Not many couples these days would try to save their marriage by moving to the jungles of Papua New Guinea. And this is probably just as well, given the island's drenching rainstorms, ubiquitous marsupial rats and flamboyantly awful parasites (I, at least, don't think that being host to a 30-foot tapeworm would do my love life any good). But for Peter and June Campbell, the American couple in Samantha Gillison's "The Undiscovered Country," the prospect of revitalizing their relationship in the wild isn't so far-fetched. As Peter writes in a letter home: "I think we decided to come here so far away from home, from the familiar, to get closer to each other, to penetrate the thick membrane that separated us from each other in 'civilization.'"
This is a highly romantic notion, of course, but "The Undiscovered Country" is hardly a romantic book. And sure enough, Peter, June and their daughter Taylor don't exactly thrive as a family once they take up residence in the remote mountain villages of Abini, where Peter has come to do fieldwork toward his doctorate. Financed with inheritance money from June's family, the Campbells hunker down for a year in the shadow of Mount Philip, determined to complete a study on blood parasites. Instead, they succumb to a creeping spiritual decay far more insidious than anything the local microorganisms can provoke.

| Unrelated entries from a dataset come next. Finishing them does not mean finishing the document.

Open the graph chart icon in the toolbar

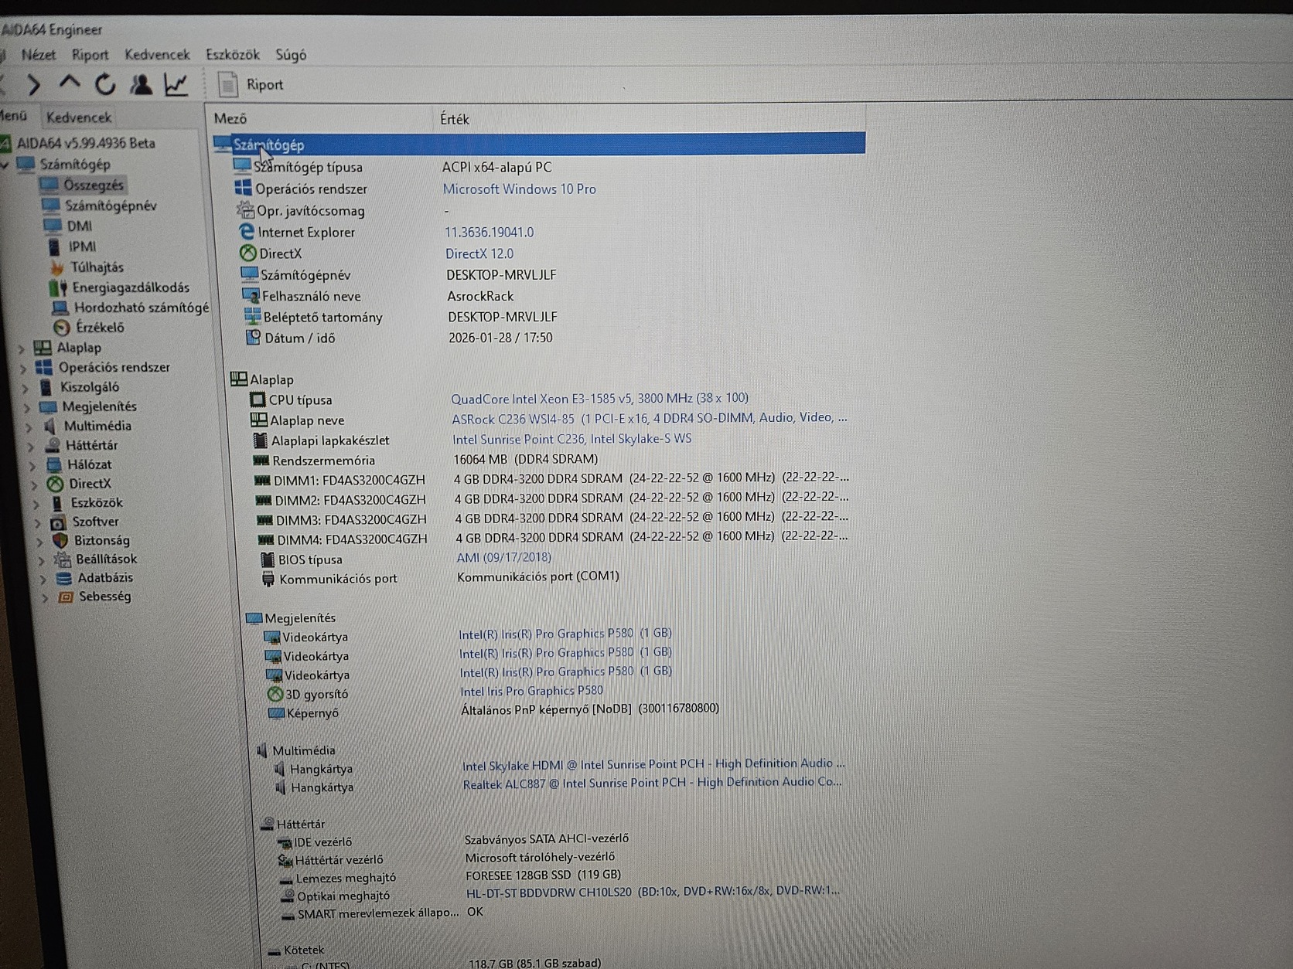(176, 82)
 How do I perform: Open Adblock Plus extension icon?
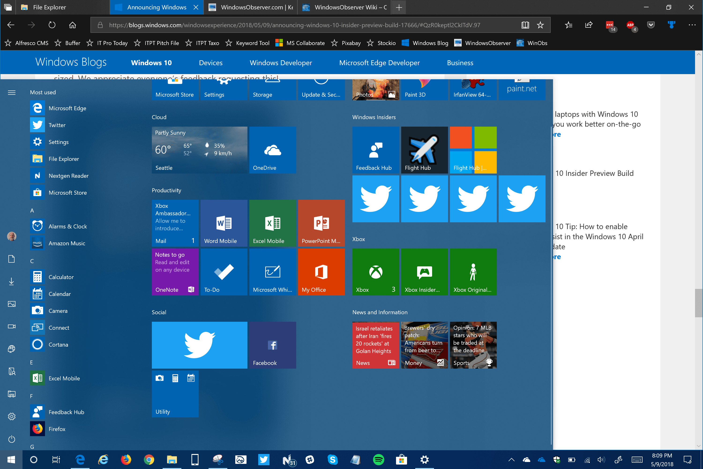(x=630, y=25)
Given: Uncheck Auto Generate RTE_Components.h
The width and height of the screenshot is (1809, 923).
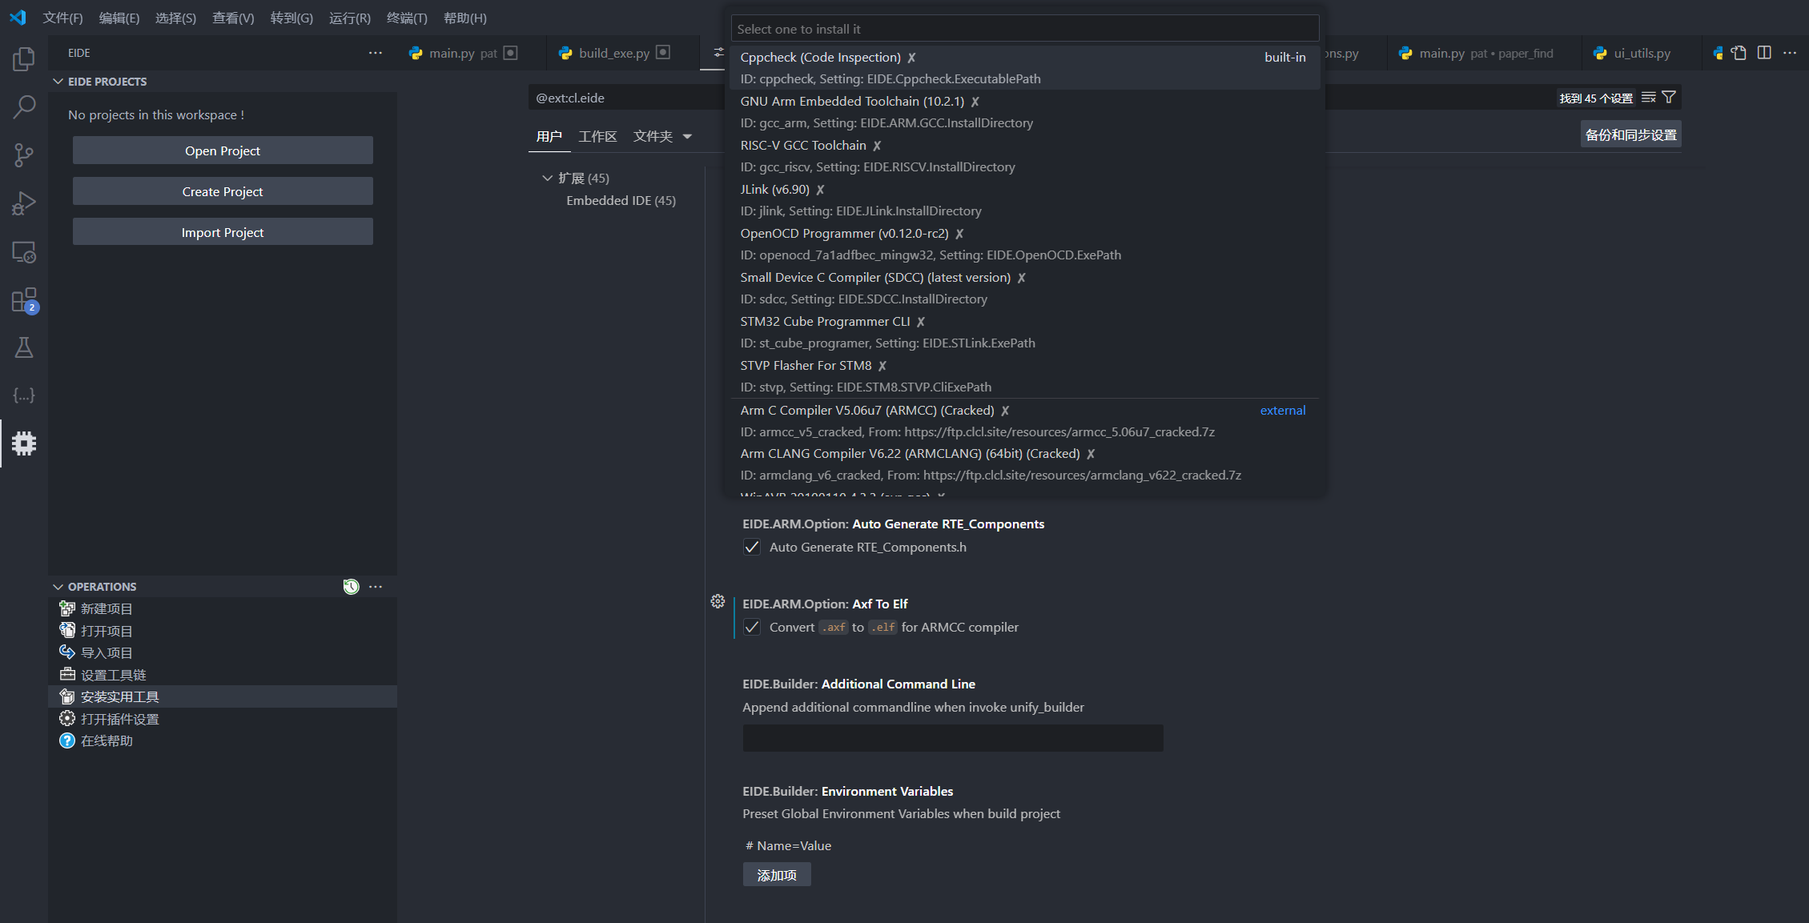Looking at the screenshot, I should pyautogui.click(x=752, y=547).
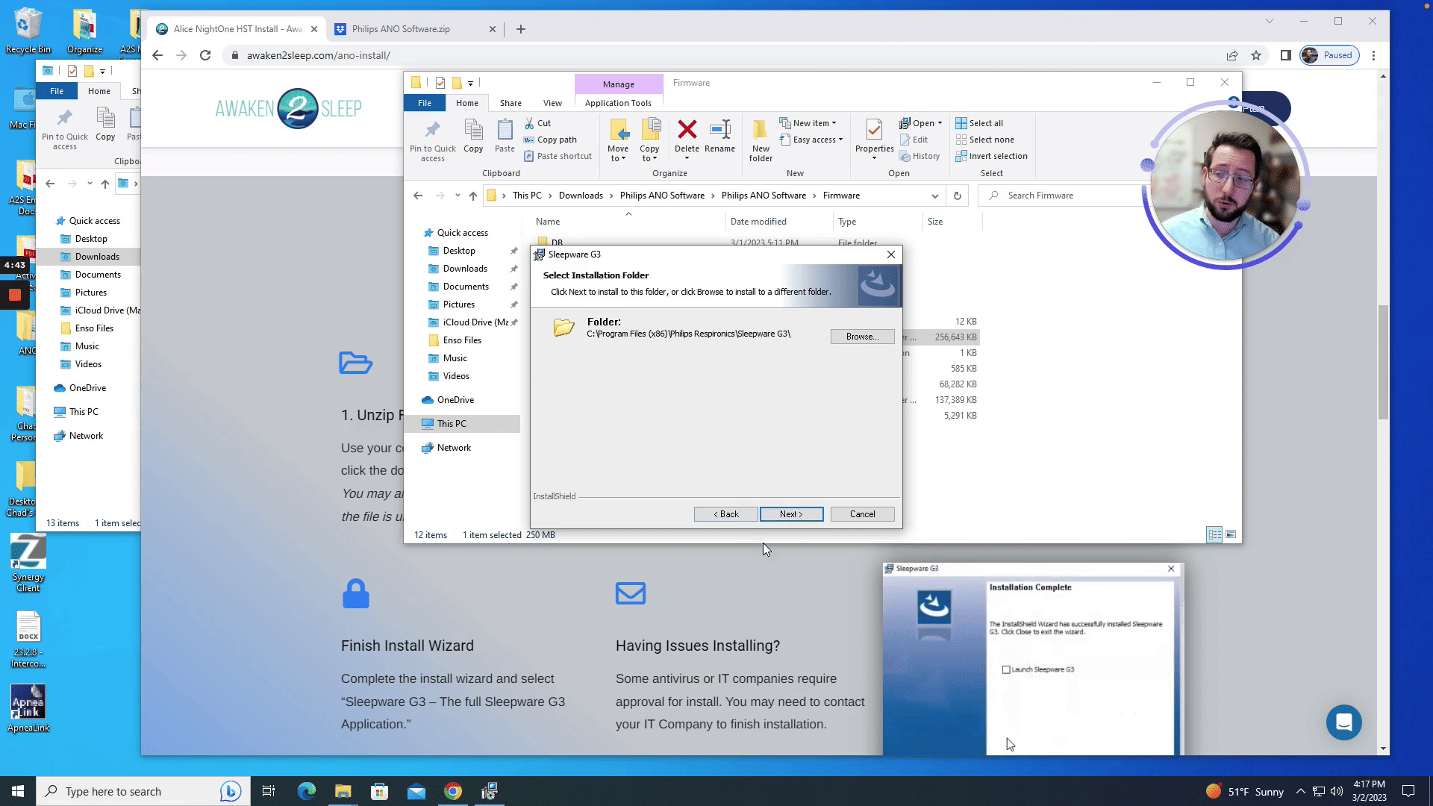Switch to details view layout
1433x806 pixels.
[1214, 534]
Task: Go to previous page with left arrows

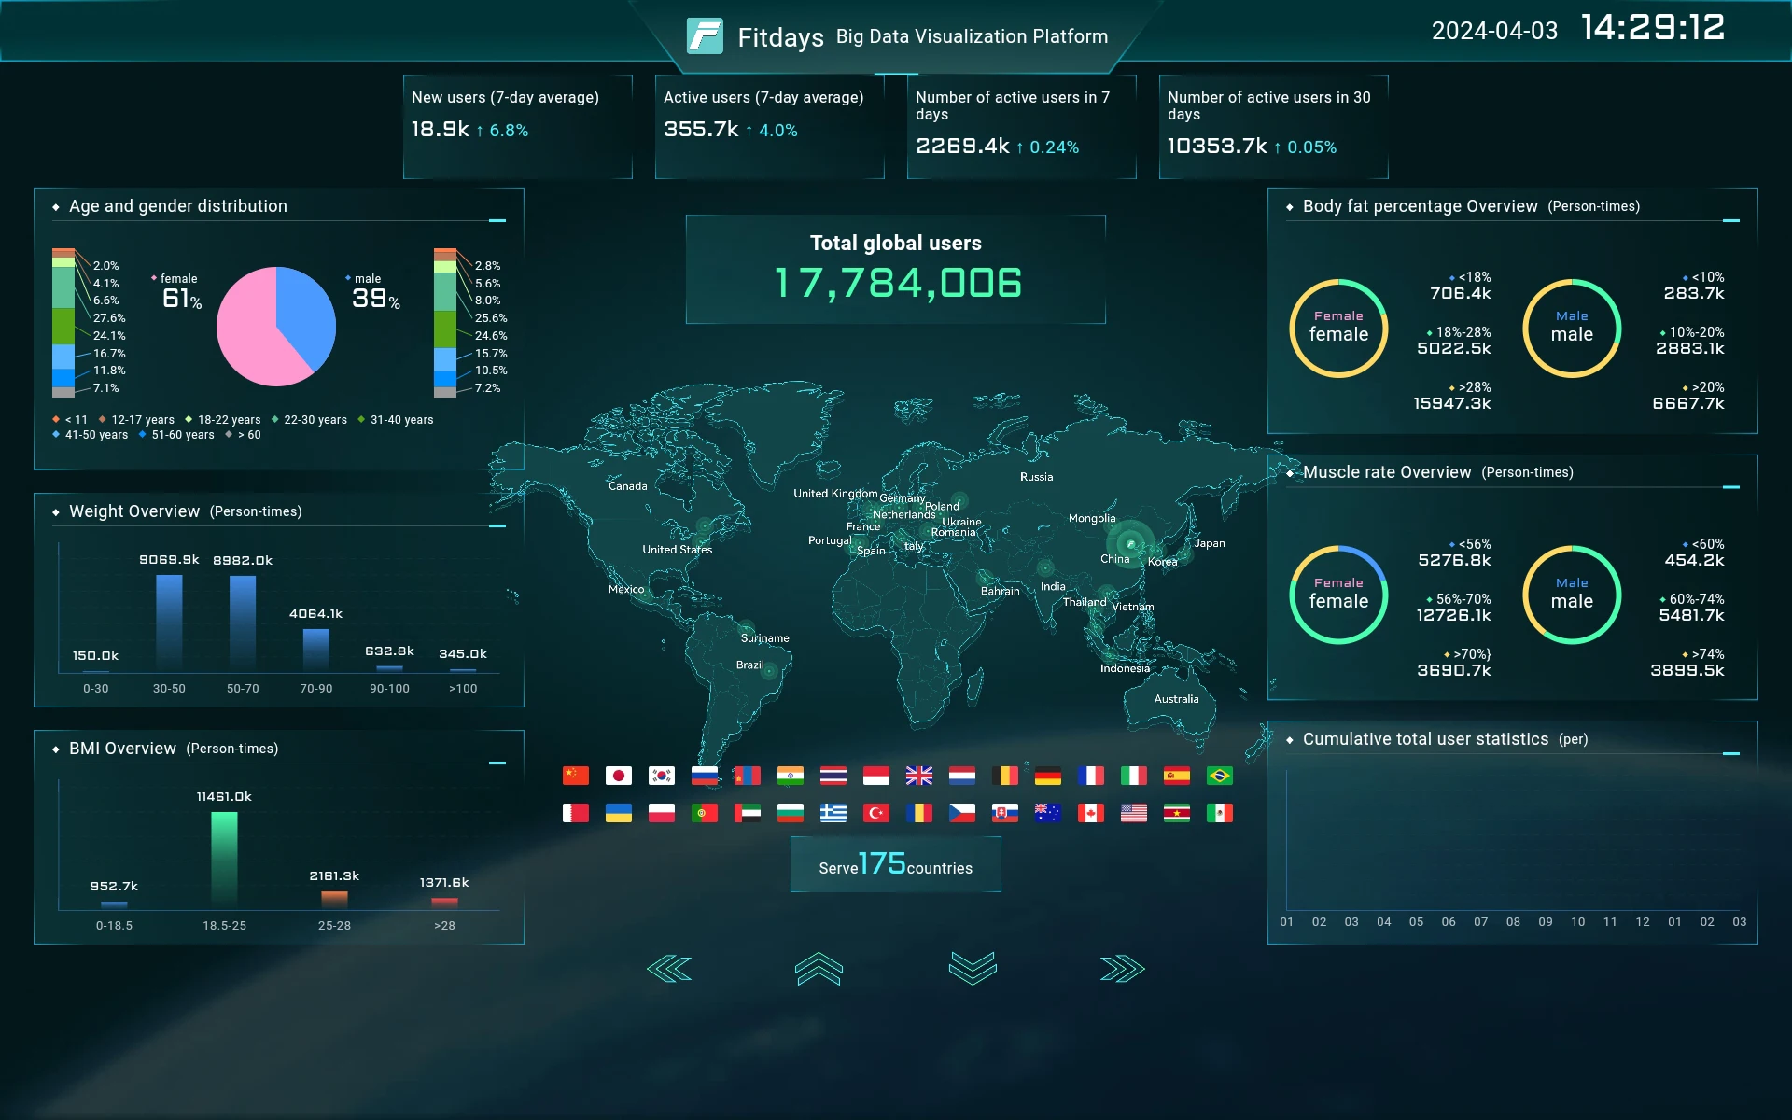Action: 669,969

Samantha Gillison has written an intense and frightening first novel, a keenly observed domestic drama played out against a backdrop of exotic flora and fauna -- think "Scenes From a Marriage" as filmed by a crew from National Geographic. Her work has drawn comparisons to that of Somerset Maugham and Graham Greene, but the writer she resembles most is Paul Bowles, who made a career of tracing the moral and physical collapse of privileged Americans in malignant foreign climes. Like Bowles, Gillison has mastered the art of communicating as much through the silences between people as through their speeches. And she's learned the neat Bowlesian trick of blurring the thin line between revelation and delirium in her characters' perceptions, mingling true insight with the false vision of minds deranged by sickness, exhaustion and acute, end-stage culture shock.
But the novel's real strength is its utterly persuasive conjuring of life in the New Guinea highlands. Gillison renders the grotesque, threatening beauty of the landscape -- as well as the odd elusiveness of contacts between the Campbells and the local population -- with an authority unusual in a first-time novelist. I do wish she'd done more to differentiate the native Abini villagers as individuals; too often they just blend into the scenery, as opaque as the surrounding mountains. For the most part, though, "The Undiscovered Country" is an exceptional feat of storytelling, as vivid and powerful as a malaria dream -- and just as hard to shake from your system.